# Exercise prompt:
Copy the material that follows, from the line containing "The width and height of the screenshot is (1502, 756)." through the line containing "center [1089, 718].", both lines included, and leave out the pictures.

# Data records:
+ + + + + + +

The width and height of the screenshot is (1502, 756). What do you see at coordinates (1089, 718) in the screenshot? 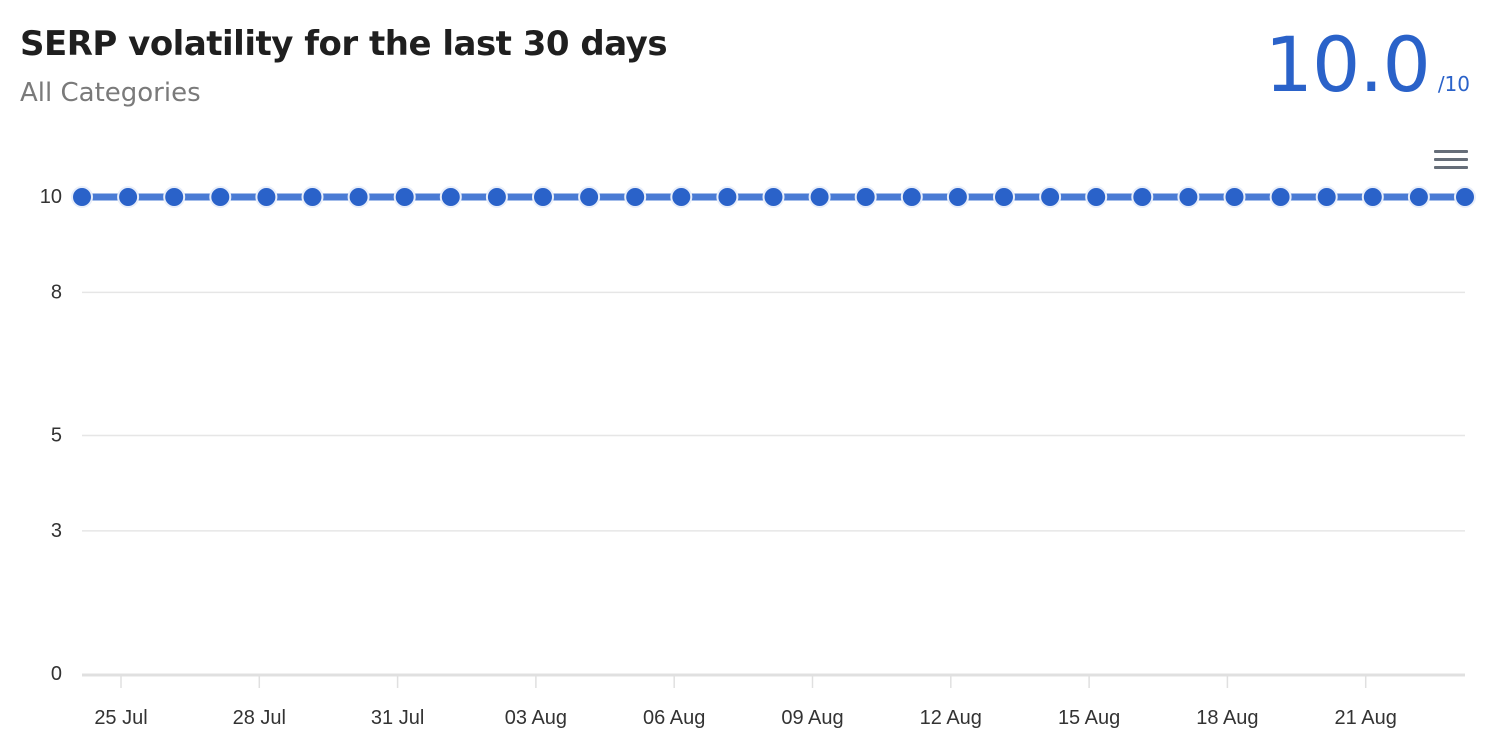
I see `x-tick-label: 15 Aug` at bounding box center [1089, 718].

+ + + + + + +

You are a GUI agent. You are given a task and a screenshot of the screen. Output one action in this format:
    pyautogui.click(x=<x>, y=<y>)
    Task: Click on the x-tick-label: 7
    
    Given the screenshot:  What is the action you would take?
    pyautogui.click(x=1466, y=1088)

+ + + + + + +

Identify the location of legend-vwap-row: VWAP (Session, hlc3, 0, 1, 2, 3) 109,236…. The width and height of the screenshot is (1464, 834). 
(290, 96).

+ + + + + + +

# Your solution:
The width and height of the screenshot is (1502, 756). What do you see at coordinates (1089, 718) in the screenshot? 
I see `x-tick-label: 15 Aug` at bounding box center [1089, 718].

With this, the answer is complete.